[What the task requires]:
Below is a block of records. Copy every line in it that contains the word "toolbar".

Extracted entries START

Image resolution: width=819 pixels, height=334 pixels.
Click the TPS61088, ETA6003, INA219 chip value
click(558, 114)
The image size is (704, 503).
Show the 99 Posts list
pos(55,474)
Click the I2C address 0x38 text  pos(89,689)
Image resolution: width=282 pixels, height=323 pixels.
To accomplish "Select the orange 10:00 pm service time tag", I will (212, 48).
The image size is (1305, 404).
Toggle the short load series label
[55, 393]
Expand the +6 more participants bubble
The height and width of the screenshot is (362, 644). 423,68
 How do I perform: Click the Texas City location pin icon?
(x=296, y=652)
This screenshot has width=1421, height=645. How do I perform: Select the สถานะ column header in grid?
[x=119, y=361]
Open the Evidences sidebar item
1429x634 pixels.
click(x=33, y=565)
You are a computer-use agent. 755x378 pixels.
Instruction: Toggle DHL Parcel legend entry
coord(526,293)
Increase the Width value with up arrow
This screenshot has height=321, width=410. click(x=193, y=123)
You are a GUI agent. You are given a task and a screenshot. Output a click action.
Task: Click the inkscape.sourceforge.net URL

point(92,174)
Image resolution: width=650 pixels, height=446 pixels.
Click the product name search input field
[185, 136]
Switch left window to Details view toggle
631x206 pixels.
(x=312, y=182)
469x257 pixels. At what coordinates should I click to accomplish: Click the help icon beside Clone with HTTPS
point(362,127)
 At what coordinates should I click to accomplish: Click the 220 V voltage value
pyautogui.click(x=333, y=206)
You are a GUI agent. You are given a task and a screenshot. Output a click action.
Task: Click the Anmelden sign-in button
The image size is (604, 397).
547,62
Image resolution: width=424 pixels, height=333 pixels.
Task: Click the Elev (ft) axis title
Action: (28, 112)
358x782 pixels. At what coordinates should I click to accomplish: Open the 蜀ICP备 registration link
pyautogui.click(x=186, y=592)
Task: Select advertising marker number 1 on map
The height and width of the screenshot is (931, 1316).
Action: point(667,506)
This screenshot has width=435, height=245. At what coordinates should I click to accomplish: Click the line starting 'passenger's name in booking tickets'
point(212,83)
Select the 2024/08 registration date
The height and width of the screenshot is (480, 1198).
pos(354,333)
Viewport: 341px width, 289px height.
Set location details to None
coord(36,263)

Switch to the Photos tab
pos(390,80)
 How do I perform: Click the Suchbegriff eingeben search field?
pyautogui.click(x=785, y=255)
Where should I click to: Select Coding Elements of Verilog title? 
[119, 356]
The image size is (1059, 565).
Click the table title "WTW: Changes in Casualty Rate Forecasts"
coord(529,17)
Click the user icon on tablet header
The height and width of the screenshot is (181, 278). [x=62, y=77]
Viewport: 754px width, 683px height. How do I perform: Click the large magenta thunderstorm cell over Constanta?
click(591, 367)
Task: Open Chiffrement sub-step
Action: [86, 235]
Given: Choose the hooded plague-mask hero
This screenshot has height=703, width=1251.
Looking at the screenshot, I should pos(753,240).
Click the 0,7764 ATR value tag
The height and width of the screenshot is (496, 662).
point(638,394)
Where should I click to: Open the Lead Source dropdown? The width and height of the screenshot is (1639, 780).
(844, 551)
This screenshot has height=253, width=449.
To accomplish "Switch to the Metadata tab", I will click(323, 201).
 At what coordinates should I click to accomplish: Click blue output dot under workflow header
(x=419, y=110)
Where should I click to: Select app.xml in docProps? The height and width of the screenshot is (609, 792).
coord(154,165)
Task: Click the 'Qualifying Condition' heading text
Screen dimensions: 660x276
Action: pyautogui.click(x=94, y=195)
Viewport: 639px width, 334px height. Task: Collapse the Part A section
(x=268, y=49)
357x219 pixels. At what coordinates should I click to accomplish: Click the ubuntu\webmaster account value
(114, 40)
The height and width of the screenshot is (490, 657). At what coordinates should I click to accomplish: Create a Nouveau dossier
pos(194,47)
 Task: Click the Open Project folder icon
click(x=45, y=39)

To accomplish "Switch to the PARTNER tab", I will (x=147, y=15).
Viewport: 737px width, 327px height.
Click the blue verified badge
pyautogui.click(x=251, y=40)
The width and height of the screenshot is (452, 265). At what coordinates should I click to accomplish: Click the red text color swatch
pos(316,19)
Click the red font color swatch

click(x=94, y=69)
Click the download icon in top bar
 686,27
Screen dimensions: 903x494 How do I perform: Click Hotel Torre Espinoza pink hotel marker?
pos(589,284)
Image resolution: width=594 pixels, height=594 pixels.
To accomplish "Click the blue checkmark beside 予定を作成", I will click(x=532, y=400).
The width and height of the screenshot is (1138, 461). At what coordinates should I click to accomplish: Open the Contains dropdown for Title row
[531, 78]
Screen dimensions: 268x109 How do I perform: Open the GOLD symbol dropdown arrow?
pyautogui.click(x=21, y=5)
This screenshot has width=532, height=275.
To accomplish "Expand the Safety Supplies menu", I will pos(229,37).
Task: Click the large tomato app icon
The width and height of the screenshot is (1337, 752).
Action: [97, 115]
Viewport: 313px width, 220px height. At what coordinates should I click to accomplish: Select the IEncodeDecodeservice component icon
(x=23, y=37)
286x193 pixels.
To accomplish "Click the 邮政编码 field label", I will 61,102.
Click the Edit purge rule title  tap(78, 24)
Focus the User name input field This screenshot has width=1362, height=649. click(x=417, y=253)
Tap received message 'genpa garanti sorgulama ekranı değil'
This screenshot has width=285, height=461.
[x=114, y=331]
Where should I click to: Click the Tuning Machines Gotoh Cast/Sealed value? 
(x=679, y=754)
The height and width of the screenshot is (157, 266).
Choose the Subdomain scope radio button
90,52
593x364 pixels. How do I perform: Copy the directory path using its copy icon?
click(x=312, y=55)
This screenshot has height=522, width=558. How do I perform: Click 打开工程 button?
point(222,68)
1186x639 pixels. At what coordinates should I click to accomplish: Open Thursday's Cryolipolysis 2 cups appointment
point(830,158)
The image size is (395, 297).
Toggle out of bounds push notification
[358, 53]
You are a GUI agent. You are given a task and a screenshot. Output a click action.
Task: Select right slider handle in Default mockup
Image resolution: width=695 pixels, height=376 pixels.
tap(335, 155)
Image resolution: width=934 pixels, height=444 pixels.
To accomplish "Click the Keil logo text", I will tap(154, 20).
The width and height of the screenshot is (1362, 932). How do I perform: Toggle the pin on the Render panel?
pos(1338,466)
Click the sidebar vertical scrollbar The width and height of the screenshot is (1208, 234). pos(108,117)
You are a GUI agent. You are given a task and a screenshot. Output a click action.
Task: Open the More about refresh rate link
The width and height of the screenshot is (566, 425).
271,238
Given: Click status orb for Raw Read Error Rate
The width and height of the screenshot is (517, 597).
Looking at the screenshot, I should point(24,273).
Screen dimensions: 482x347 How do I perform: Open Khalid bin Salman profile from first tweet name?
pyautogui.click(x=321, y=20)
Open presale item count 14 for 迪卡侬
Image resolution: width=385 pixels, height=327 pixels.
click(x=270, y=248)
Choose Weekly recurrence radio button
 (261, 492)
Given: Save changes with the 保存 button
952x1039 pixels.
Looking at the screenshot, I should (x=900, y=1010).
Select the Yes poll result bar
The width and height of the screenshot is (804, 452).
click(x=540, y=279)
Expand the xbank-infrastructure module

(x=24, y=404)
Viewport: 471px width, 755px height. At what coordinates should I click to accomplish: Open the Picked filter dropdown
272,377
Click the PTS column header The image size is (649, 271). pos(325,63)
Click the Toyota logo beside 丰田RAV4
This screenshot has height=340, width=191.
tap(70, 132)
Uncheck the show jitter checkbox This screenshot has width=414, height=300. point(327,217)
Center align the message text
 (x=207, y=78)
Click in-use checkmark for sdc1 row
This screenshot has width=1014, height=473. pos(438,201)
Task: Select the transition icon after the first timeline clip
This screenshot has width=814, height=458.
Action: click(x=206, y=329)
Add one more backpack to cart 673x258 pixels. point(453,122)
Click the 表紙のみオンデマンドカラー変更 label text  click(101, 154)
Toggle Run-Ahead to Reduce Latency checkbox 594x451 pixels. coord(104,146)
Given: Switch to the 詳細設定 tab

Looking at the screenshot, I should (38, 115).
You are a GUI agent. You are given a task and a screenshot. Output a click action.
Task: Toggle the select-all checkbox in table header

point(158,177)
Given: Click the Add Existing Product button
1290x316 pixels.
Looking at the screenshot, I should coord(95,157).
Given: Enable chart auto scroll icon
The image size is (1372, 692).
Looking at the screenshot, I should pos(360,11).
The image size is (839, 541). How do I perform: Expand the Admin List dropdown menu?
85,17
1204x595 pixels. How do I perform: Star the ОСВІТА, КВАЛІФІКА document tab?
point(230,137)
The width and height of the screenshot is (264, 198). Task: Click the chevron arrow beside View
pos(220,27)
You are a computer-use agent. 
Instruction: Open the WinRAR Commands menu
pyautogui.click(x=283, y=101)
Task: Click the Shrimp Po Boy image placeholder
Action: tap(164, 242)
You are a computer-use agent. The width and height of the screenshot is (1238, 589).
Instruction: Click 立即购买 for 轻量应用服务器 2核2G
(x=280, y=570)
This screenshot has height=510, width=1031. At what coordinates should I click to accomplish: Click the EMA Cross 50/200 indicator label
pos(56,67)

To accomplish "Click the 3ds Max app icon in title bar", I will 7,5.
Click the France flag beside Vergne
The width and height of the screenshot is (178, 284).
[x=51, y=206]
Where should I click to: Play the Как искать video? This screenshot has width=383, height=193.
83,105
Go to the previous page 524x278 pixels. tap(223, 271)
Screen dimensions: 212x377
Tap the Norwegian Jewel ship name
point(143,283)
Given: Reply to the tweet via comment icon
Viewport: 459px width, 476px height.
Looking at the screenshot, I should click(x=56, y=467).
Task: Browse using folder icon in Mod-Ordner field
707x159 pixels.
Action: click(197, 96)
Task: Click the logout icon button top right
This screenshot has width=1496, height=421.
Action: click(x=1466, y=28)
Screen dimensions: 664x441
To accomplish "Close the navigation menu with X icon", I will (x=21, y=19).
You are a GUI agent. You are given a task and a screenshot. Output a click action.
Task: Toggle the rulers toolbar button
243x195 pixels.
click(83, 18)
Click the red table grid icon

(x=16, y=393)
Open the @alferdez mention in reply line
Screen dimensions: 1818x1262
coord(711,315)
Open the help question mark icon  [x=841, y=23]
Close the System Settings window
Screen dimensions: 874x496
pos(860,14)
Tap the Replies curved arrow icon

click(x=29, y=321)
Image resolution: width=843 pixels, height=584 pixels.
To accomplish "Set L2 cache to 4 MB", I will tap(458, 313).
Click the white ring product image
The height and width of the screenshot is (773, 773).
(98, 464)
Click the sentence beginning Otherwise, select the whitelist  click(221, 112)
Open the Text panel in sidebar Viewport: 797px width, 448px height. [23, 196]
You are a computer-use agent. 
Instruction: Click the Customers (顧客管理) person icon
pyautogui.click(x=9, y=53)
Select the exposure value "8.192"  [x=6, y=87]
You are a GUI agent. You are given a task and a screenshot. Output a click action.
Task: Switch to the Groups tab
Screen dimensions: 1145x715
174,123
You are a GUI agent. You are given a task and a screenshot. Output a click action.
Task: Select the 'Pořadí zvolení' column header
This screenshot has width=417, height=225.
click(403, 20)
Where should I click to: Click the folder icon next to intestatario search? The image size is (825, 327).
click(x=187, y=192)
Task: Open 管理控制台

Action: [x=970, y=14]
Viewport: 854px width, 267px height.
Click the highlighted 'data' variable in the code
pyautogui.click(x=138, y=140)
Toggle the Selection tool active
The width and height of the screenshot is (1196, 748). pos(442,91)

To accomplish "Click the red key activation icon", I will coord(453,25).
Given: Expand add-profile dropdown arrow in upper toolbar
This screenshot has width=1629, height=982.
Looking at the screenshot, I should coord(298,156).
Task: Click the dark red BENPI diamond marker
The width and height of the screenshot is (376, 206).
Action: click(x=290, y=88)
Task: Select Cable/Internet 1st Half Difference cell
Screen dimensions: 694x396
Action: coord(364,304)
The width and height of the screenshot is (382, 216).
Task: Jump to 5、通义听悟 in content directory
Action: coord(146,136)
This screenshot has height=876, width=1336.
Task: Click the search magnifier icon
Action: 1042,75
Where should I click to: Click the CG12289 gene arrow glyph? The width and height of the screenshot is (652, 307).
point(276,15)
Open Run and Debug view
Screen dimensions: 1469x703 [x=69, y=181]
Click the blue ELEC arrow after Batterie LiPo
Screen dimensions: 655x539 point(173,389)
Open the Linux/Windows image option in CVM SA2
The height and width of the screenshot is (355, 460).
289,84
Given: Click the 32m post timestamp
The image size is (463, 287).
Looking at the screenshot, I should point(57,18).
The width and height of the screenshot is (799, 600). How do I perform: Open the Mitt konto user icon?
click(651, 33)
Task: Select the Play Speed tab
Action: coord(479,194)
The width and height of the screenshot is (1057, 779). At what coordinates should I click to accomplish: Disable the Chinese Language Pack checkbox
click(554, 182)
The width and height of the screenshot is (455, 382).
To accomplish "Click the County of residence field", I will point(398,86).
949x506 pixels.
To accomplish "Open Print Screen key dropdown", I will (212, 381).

Extracted entries END

[Worked solution]:
Task: Toggle the rulers toolbar button
Given: Expand add-profile dropdown arrow in upper toolbar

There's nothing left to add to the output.